_Belirtilen amaç_.
Aşağıdaki, Frankie'nin hikâyesini anlatan yazıya göre Frankie'nin çocuk sahibi olmak için daha önce denediği ve sonuç alamadığı bütün yolları sıralayın.

_Seçilen metin_.
>>

E
EU1
Ziyaretçi
- Konu Sahibi EU1
- #1
Bu da Frankie'nin Hikayesi…
Evlat, ailenin meyvesi. Kadının annelik makamı. Hanenin muştusu. Gelişiyle gülşenlere de davetiye. Varlığı sürur, yokluğu ızdırap. Çilesi mukaddes. Gidişi keder. Kalışı ikram. Hakk’a (celle celaluhu) bakan tarafıyla ihsan. Bir yönüyle nimet. Yani imtihanı olacağı muhakkak. Ebeveyne ait yanı, imtihan. Hem de çetin mi çetin. Bir vav ile ayrılı Kitabı Kebirde maldan. Yani evlat ile malın imtihan şiddeti neredeyse musavi. İkiz çocuklar misali; birisi önce gelecekti, mal önce doğmuş, akabinde ise ikizi evlat zuhur etmiş gibi…
Varlığı imtihan olduğu gibi yokluğu dahi imtihan. Yokluğu belki daha da çetin. Evlat sahibi olmayan her kadın, gördüğü her çocukta alınır imtihana. Dalar kendi özüne. Düşer başı önüne. Yarar kalbini ince bir sızı. Deler bağrını yanık bir acı. Gözleri dolar, yüreği yanar, aklı sükuta erer, dermanı gider, dizleri taşımaz onu, bakışı bulanır, her gördüğünü hayal tahtındaki öz evladı sanır. Acıdır yokluğu evladın velhasıl…
Dini, dili, meşrebi yok bu imtihanın. Zira insan özünde aynı. Fıtrat kanunları hemcinsler için özünde bir. Bir Türk için de bir İngiliz için de benzer hadiseler için tepkiler değişken değil.
Bunu iki yıl önce anladım ben de. İskoçya’nın Glasgow şehrinde bir çay muhabbetinin akabinde odama gelen Ercan bey sayesinde. İlk muhabbetlerimizden birisiydi o buluşma kendileriyle. Odama geldiğinde mahcup bir eda ile tercüman oluyordu İskoç eşinin fabrika arkadaşı Frankie hanımın derdine. ‘Eşim İskoç’tur hocam ve fabrikada çalışan bir arkadaşı var ismi ise Frankie, kadıncağız çocuk özlemiyle çalmadık kapı bırakmamış. Her türlü tıbbi tedaviyi denemiş; olmamış, Hintli din bilginlerinin çarelerine evet demiş. Olmamış.Büyü-sihir için uzun süredir tedavi görmüş. Olmamış. Uzakdoğu’nun bile kapısını aşındırmış, ama aradan geçen 2.5 yıldan sonra bir türlü çocuk sahibi olamamış. Fabrikada çalışırken bir arkadaşı, bir de Müslümanları dene istersen demiş. Ve bizim hatun vasıtasıyla, eşine bir sorsan, deneyebileceğim bir yol var mı, bir de onu denesem demiş. Ben de size geldim hocam’. Karşımızda ızdırabı dolgun bir sine. Sebeplere tabi, aktif dua halini muhafaza eden, vermek istemeseydi, istemeyi vermezdi sırrına mahzar. Allah (celle celaluhu) dilemeseydi siz dileyemezdiniz şifresine amade bir kamet. Açamadığı kapının önünden ayrılmayan, her yalancı demiri anahtar deyip sarılan ve bulduğu her dalı belki budur diye kucaklayan bir kamet.

<<

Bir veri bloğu
>>

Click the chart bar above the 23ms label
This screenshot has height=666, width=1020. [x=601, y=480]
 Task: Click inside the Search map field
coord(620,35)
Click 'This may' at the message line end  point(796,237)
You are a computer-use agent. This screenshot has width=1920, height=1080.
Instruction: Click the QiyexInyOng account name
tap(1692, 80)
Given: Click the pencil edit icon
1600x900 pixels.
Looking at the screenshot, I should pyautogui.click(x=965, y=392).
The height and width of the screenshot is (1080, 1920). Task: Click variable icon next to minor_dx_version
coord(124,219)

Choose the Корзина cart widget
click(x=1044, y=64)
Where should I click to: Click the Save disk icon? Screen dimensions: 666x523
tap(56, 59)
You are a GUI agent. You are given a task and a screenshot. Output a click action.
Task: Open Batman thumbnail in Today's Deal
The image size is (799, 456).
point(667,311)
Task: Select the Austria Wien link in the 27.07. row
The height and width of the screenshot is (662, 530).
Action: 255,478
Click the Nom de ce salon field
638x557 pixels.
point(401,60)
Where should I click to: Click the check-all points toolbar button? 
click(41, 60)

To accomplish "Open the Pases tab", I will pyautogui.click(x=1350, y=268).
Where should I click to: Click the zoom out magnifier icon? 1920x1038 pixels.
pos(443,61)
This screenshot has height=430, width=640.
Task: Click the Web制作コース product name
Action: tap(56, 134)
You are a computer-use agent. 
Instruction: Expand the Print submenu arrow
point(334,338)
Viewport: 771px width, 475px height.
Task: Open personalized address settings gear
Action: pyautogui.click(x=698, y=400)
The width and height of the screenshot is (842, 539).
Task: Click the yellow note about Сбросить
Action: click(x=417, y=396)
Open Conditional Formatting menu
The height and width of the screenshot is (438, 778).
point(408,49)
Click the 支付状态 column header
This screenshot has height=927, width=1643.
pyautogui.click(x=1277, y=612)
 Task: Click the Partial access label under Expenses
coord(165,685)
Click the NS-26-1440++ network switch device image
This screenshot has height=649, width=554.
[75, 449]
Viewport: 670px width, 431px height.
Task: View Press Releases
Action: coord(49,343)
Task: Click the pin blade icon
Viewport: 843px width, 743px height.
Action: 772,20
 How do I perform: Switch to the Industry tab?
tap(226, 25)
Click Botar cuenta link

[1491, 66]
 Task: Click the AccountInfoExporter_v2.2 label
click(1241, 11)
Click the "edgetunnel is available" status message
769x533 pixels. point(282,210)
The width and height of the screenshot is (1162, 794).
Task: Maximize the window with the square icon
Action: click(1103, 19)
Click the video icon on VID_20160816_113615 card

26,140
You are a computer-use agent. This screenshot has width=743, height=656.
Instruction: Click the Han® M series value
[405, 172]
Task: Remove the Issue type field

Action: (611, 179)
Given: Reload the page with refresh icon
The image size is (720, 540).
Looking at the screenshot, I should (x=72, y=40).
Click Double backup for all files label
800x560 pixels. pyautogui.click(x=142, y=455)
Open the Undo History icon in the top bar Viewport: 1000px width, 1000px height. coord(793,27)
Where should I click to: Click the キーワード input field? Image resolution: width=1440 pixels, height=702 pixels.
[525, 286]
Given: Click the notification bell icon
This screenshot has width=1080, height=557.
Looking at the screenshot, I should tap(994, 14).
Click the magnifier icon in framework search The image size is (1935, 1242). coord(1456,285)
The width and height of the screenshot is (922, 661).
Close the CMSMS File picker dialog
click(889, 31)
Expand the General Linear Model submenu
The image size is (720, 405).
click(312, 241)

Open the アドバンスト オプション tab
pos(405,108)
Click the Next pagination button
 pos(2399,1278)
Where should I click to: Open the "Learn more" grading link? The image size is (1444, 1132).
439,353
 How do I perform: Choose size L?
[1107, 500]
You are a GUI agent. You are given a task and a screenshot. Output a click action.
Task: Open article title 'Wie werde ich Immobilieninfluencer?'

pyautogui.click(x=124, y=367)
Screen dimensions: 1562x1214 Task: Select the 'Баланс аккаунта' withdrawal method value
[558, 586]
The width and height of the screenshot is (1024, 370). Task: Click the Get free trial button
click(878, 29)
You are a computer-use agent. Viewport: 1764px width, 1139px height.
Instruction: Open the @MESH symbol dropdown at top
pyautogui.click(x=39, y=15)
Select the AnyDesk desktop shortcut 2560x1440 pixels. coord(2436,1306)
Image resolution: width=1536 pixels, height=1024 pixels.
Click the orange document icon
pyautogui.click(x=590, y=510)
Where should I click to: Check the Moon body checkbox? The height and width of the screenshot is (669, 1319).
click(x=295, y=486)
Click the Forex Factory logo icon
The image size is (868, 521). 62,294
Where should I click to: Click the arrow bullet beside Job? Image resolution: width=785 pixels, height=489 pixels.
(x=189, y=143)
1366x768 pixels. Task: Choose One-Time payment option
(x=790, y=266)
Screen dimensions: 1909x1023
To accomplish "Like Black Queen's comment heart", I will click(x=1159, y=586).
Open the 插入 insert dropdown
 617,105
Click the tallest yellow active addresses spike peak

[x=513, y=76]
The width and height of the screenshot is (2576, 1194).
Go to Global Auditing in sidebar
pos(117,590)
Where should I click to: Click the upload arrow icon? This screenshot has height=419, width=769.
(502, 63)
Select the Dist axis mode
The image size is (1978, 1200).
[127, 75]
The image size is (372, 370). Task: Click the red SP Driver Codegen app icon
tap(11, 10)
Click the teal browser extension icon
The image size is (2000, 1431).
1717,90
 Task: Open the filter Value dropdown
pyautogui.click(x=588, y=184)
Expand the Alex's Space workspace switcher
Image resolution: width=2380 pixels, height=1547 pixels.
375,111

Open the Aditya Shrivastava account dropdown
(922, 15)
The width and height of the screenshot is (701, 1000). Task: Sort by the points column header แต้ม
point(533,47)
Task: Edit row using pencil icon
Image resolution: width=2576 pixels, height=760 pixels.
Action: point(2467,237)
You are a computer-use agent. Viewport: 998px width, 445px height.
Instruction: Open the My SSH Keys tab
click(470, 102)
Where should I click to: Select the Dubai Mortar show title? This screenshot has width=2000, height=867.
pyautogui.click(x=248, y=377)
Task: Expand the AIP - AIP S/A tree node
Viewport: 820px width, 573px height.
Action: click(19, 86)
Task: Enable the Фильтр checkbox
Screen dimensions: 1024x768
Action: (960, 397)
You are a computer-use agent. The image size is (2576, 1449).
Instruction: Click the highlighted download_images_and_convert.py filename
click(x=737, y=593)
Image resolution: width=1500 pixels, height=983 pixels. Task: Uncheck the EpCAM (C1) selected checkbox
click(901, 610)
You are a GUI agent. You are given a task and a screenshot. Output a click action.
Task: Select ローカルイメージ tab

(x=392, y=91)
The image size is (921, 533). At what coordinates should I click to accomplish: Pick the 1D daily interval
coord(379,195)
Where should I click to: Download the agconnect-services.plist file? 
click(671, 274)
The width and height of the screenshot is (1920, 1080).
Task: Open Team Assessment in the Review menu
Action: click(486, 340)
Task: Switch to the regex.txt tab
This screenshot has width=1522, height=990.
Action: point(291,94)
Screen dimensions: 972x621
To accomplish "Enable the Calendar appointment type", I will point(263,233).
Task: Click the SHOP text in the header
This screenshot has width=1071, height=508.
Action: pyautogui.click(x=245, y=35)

<<

_Tam cevap_.
- Her türlü tıbbi tedavi
- Hintli din bilginlerinin çareleri
- Büyü-sihir için uzun süre görülen tedavi
- Uzakdoğu'nun kapısını aşındırmak